= Goal of the exercise =
For the data below, please report each line where the word "will" is found.

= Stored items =
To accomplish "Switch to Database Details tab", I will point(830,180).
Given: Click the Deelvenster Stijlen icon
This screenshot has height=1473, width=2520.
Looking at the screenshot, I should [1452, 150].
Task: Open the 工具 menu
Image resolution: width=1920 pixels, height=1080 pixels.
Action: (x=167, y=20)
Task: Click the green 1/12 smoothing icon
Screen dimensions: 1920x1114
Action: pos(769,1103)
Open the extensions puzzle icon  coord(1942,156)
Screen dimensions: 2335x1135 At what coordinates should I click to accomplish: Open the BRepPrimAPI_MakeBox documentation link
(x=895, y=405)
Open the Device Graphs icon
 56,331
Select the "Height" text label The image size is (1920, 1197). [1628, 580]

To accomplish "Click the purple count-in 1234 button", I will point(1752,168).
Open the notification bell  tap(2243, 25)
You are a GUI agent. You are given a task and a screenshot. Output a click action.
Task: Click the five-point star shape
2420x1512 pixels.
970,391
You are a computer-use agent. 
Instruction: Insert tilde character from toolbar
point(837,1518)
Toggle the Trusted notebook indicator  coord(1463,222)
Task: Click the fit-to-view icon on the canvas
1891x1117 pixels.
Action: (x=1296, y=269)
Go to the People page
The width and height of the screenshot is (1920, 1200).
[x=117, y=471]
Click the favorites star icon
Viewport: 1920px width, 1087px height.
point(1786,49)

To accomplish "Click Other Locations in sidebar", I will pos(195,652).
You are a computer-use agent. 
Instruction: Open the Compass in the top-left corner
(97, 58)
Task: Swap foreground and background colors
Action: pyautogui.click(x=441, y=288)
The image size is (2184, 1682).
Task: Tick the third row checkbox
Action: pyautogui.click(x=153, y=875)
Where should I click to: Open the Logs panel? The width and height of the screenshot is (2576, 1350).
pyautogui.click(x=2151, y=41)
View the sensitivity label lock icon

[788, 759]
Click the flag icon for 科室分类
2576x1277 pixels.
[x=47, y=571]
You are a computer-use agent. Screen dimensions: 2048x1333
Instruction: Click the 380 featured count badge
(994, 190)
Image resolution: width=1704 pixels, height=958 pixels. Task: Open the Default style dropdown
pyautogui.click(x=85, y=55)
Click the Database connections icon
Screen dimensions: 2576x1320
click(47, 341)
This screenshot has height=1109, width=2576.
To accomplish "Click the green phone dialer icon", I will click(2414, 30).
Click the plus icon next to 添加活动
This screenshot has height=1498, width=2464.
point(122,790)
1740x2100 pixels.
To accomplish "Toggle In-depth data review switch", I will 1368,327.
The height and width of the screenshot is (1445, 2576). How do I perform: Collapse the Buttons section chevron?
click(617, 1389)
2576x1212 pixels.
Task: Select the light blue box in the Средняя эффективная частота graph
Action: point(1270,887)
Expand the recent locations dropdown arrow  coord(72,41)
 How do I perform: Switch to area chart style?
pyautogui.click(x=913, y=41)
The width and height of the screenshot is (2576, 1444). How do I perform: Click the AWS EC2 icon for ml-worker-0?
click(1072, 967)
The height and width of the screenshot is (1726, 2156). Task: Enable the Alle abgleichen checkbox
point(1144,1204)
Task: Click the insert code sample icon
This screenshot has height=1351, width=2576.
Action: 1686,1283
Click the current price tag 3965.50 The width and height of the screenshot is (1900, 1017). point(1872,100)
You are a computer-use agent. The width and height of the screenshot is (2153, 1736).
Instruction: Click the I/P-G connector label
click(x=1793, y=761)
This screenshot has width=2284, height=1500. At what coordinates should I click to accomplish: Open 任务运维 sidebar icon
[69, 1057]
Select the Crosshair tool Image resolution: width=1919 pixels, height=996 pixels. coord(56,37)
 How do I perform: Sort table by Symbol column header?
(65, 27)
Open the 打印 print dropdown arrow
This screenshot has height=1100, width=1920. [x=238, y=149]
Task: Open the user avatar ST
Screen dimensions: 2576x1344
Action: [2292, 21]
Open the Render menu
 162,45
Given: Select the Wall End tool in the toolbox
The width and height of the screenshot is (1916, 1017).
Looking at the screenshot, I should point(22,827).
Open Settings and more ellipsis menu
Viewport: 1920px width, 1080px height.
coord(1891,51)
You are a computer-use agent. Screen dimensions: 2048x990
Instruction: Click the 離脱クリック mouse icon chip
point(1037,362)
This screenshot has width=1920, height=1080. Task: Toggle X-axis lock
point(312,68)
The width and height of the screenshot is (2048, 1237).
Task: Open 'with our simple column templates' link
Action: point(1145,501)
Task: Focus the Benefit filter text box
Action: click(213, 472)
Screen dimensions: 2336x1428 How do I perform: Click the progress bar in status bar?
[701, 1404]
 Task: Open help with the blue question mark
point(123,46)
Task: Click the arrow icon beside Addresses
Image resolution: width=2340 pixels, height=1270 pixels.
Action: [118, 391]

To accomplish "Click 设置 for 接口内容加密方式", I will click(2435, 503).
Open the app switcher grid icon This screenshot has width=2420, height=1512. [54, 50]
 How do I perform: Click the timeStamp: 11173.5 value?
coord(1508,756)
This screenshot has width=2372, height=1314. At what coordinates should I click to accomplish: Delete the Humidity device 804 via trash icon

= Task answer =
To accomplish "Switch to Database Details tab", I will point(830,180).
To accomplish "Click the purple count-in 1234 button", I will point(1752,168).
To accomplish "Click Other Locations in sidebar", I will pos(195,652).
To accomplish "Click the green phone dialer icon", I will click(2414, 30).
To accomplish "Toggle In-depth data review switch", I will 1368,327.
To accomplish "Click 设置 for 接口内容加密方式", I will click(2435, 503).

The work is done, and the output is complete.